Hi Barryette Oberholzer, the DNA smear you mentioned, starting at the 10,000bp marker and extending down to the 2,000bp marker or slightly lower, is within the expected range for soil DNA extracted using the DNeasy PowerSoil Pro Kit. This smear indicates a range of DNA fragment sizes, which is common in environmental samples like soil.

For metabarcoding using 16S and ITS primers, this DNA fragmentation should generally not have a considerable effect on the relative abundances of the microbial communities you are studying. Metabarcoding targets specific regions of the 16S ribosomal RNA gene (for bacteria/archaea) or ITS regions (for fungi) within the DNA samples. The primers used for metabarcoding typically amplify relatively short DNA fragments within these regions (e.g., around 200-500 base pairs). Even though your DNA smear extends beyond this typical range, it is unlikely to impact the relative abundances significantly. This is because during PCR amplification with the metabarcoding primers, the shorter target fragments within the range of interest will be preferentially amplified. The longer DNA fragments in the smear are less likely to be amplified efficiently.
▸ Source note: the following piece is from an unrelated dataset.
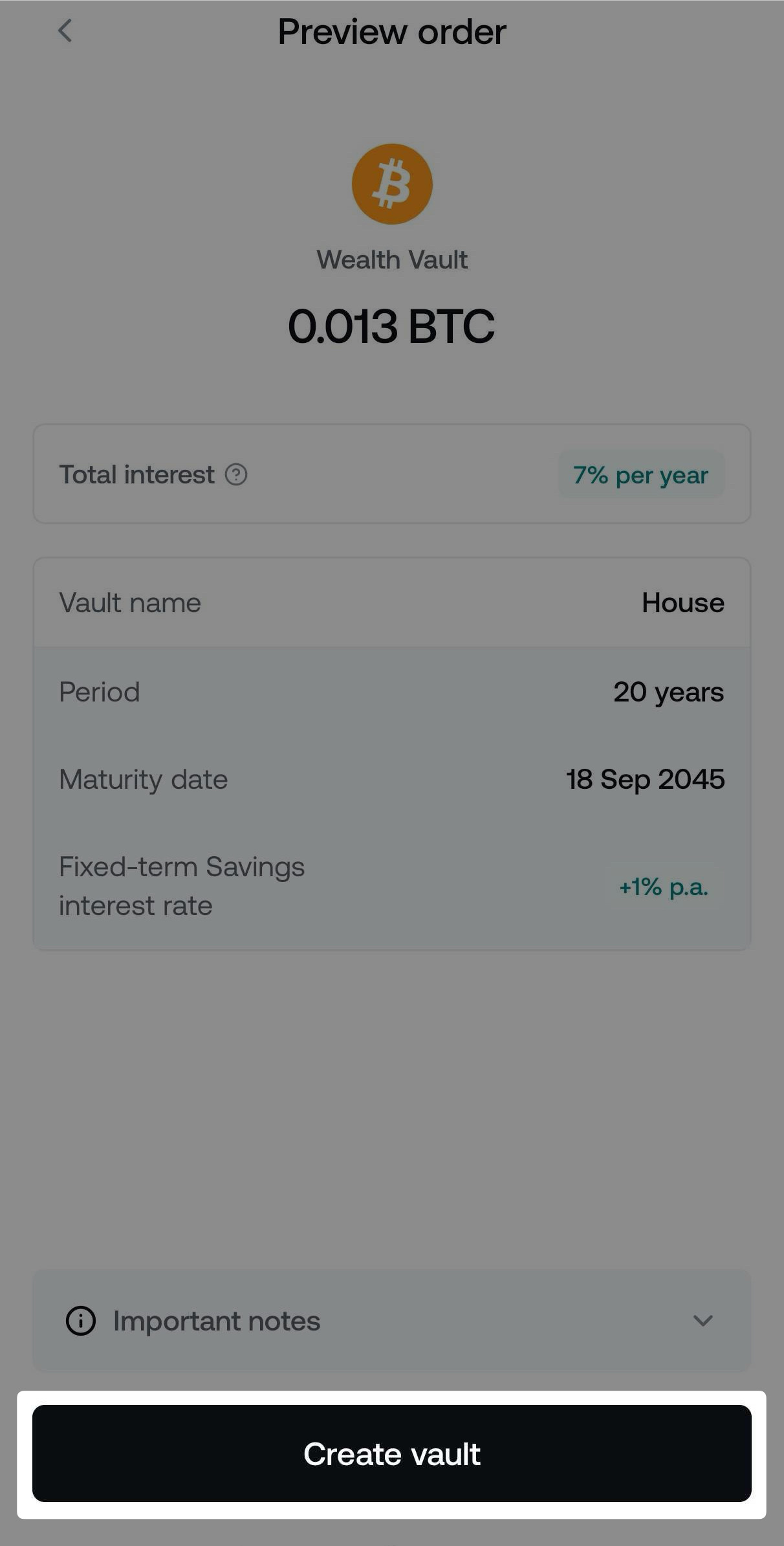This screenshot has height=1546, width=784.
Task: Tap the info icon beside Important notes
Action: click(81, 1321)
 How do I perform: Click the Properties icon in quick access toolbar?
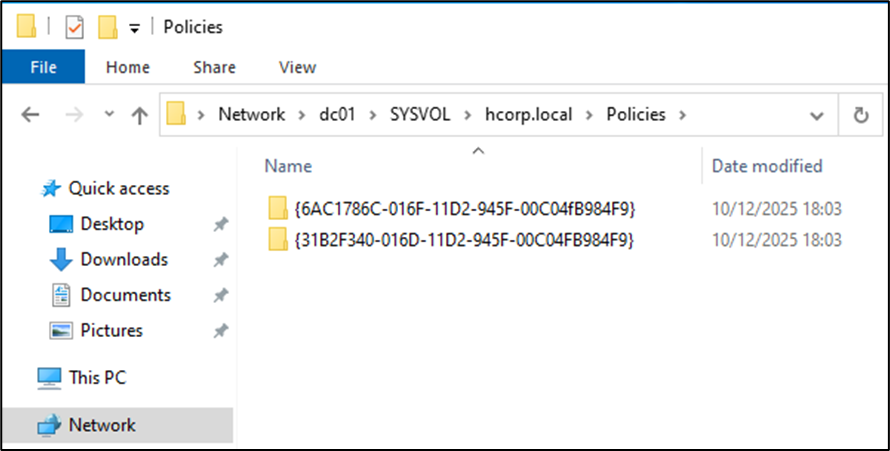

However, it's important to note that the precise impact of DNA fragmentation on relative abundances can vary depending on the specific primers used, the target region being amplified, and the characteristics of the environmental samples. It's always a good idea to validate the primer efficiency and assess the metabarcoding results using appropriate positive and negative controls to ensure accurate interpretation.

Hi John Harvey Santos

I'm planning to conduct Metagenomic analyses on DNA extracted from soil using the ITS and 16S primers. However, I'm getting bands at 2k or 3k on the gel, even though my ratios and DNA concentration are within the acceptable range. I was expecting a thicker band above 10k. I'm concerned about the quality. Can I proceed with the metagenomic analyses or should I extract the DNA again modifying my method? Do I have too much smears? I use Dneasy Pro kit for soil extraction.

Hi Fernanda Pereira, it's important to ensure the quality of your DNA samples for accurate metagenomic analyses. The presence of bands at 2k or 3k on the gel, instead of a thicker band above 10k, may indicate potential issues with your DNA extraction or PCR amplification. It's possible that you have smears, which can affect the quality of your results. Some suggestions that might work for you:

• Check the integrity of your DNA: Run your DNA samples on an agarose gel without PCR amplification to verify if the smears are present before amplification. This will help determine if the issue lies with the DNA extraction or subsequent steps.
• Optimize your DNA extraction protocol: Ensure that you're following the manufacturer's instructions PRECISELY for the Dneasy Pro kit. Consider modifying your extraction protocol, such as adjusting the lysis conditions or using alternative kits, to improve DNA quality and yield.
• Optimize PCR conditions: Review your PCR conditions, including annealing temperature and primer concentrations, to ensure optimal amplification of the target regions. Adjusting these parameters might help obtain the desired band size.
• Consider re-extracting DNA: If you consistently observe smears or unsatisfactory results, it may be worthwhile to repeat the DNA extraction process using an alternative method or modified protocol. This could help improve the quality of your DNA samples for more reliable metagenomic analyses.

Thanks a lot for the detailed answer John Harvey Santos!